A Lebanese man accused of masterminding a bomb attack on US Marines in 1983 and Hizballah's "head" of external security were placed on a wanted list on Tuesday with Washington offering multi-million dollar rewards for their capture.

Fuad Shukr is accused of playing a "central role in the planning and execution of the 1983 US Marine Corps Barracks Bombing in Beirut" which killed 241 personnel and now has a $5 million bounty on his head.

Talal Hamiyeh is described by a US wanted poster as "Hizballah's head of External Security Organisation" responsible for the "planning, coordination and execution of terrorist attacks outside Lebanon", with a $7 million reward for information leading to his capture announced.

New threat

The news of the bounties was first reported Monday by an Israeli newspaper, but a new announcement by officials alludes to an expansion of US anti-terror focus on groups such as al-Qaeda, to now potentially include Hizballah and other Iranian-backed organisation.


On Tuesday, the US Director of the National Counter-terrorism Center Nicholas J. Rasmussen said he believed Hizballah was planning attacks in the US.

"It is our assessment that Hizballah is determined to give itself a potential homeland option as a critical component of its terrorism playbook," he told a press conference.

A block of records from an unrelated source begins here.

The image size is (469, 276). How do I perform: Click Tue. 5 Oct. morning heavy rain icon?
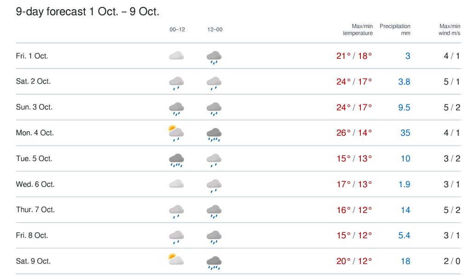pos(176,161)
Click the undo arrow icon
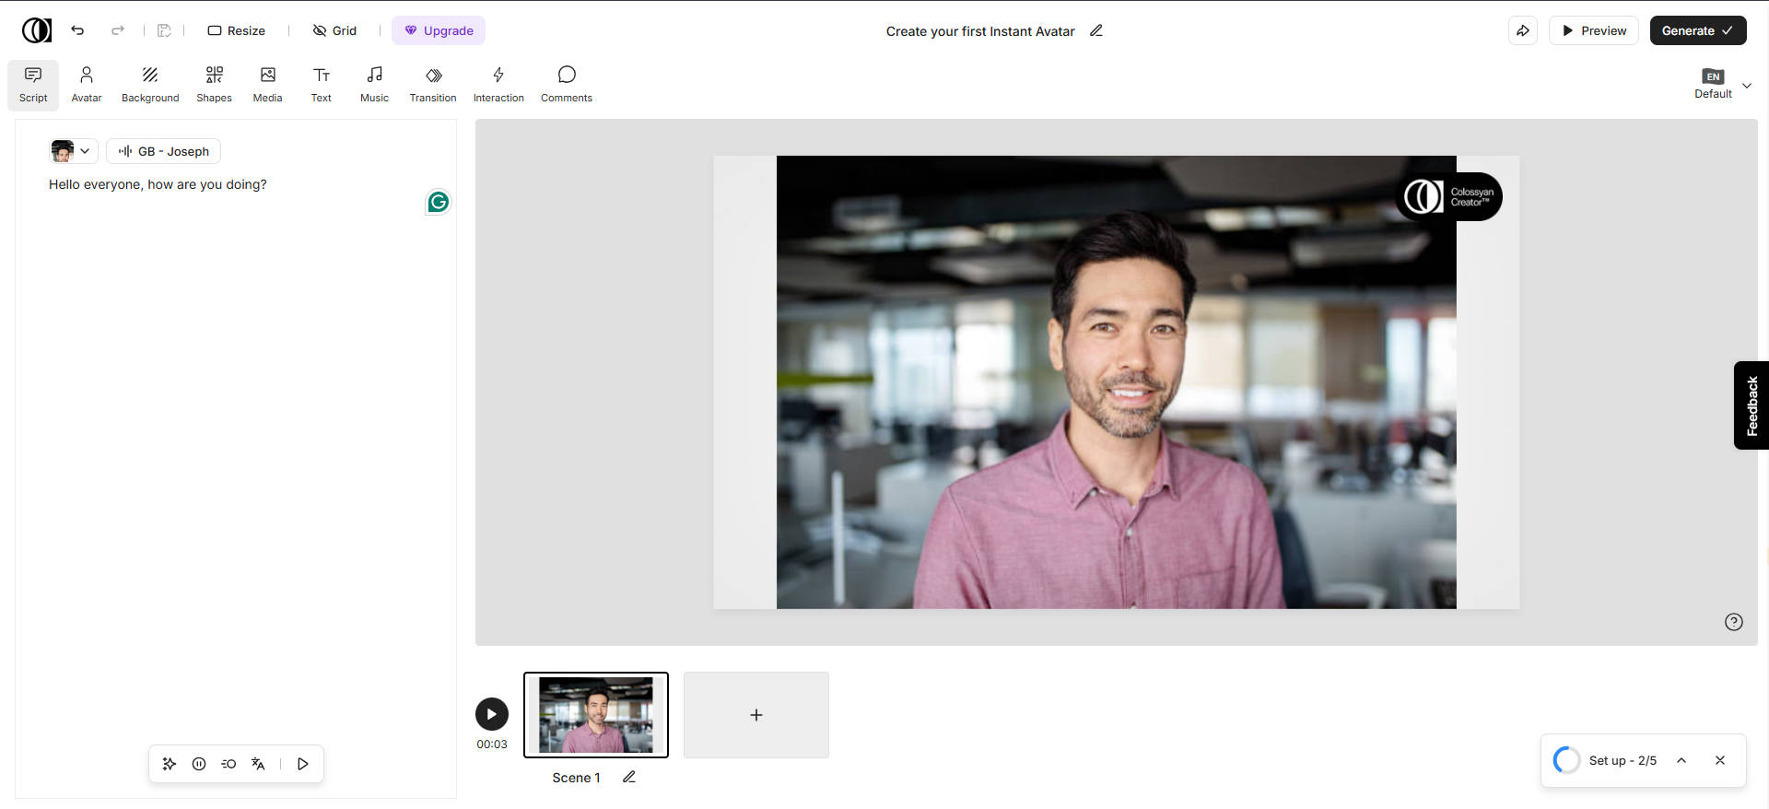The width and height of the screenshot is (1769, 809). tap(78, 30)
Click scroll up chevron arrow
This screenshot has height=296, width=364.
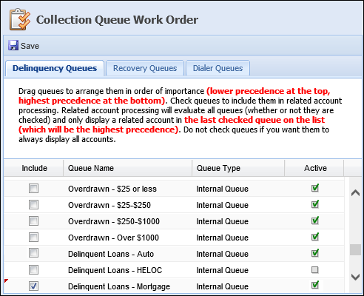tap(355, 193)
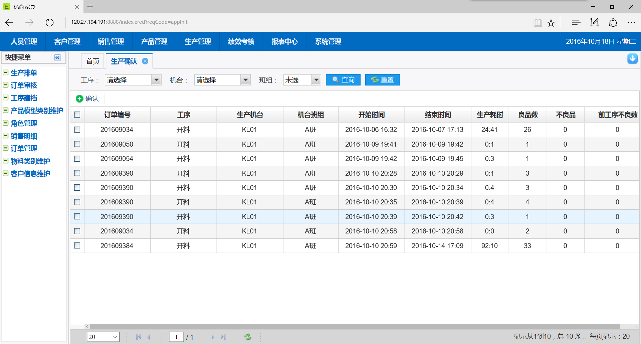Click the horizontal scrollbar under the table
The height and width of the screenshot is (344, 641).
point(354,327)
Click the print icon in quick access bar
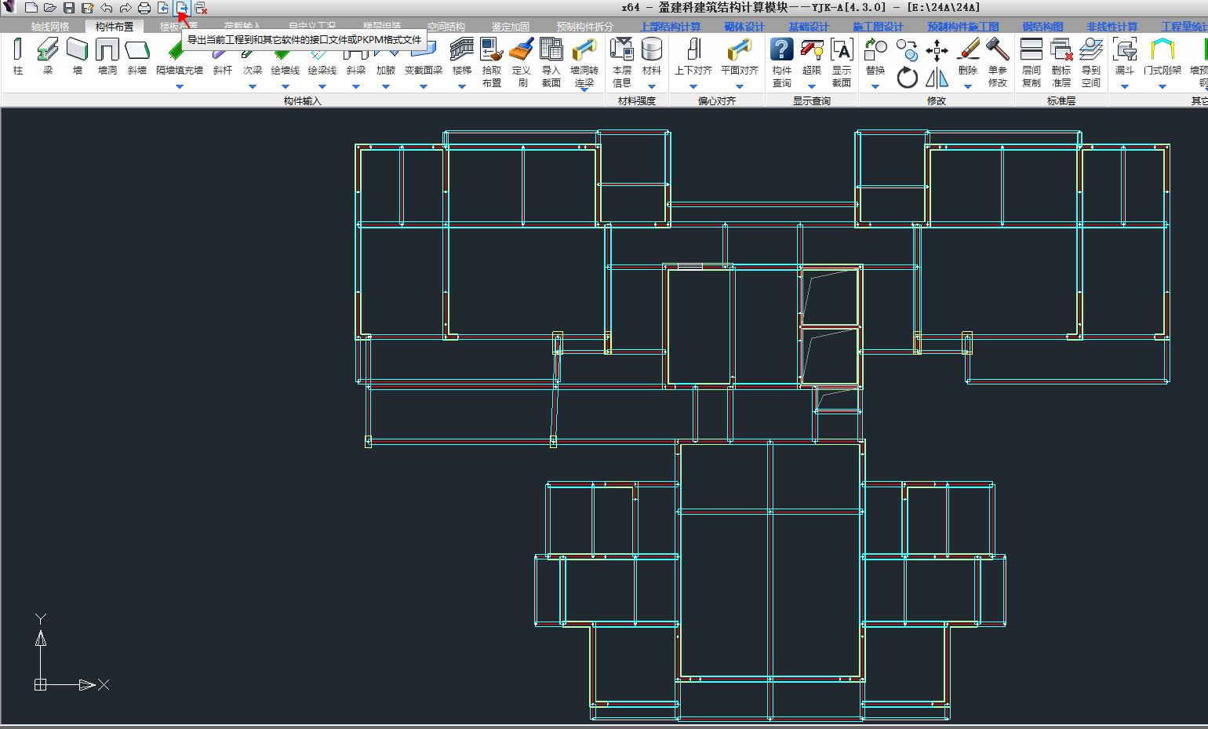The width and height of the screenshot is (1208, 729). coord(144,8)
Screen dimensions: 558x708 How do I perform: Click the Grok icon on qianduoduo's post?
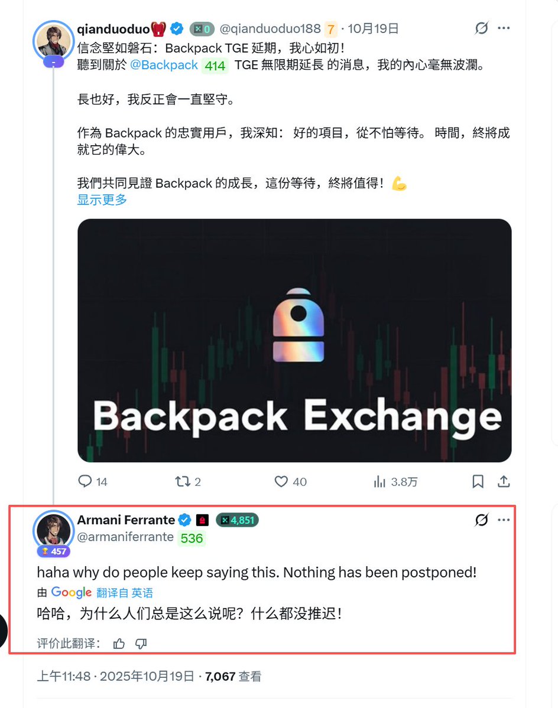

Hizballah were a key focus for US anti-terror efforts until the 11 September attacks in 2011, which saw the CIA's efforts focus primarily fall on Salafi-jihadi organisations such as al-Qaeda and later the Islamic State group.

With the proliferation of Iranian-backed militias in the region - such as Hizballah and the Fatimiyoun Brigades in Syria and the Hashd al-Shaabi in Iraq - some analysts have warned of a new threat to US allies and civilians from these armed groups.

Bad memories

The 1983 bombing of a Marines barracks in Beirut was the single biggest death toll in one day for US forces since the Second World War and led to a withdrawal of US forces out of war-torn Lebanon.

[click to enlarge]

It is believed to have been carried out by Hizballah with Syrian and Iranian regime support.

On Tuesday, Israel's far-right Defence Minister Avigdor Lieberman described Lebanon's army as an "inseparable part" of Hizballah.

The Lebanese movement's leader Hassan Nasrallah has ramped up rhetoric against the US in recent months saying its actions were "aiding" the Islamic State group.

Iran has also seen a resurgence of conservative attempts to reassert control in the Tehran regime following a recent detente in relations with the US.

Hizballah and Iran have been key backers of Syrian President Bashar al-Assad's regime with pro-Damascus forces winning back key areas in the country from opposition forces.

Hizballah's role in the war has been key and given it better supply links with backers Syria and Iran, more battlefield experience for its fighters, and new weaponry, analysts have said.

Israel has warned of Iran and Hizballah's presence in southern Syria launching air strikes on militants during the six-year war in the country.

US President Donald Trump is seen as having one of the most "anti-Tehran" administrations in decades and threatened to tear-up a nuclear agreement with Iran signed by his predecessor Barack Obama.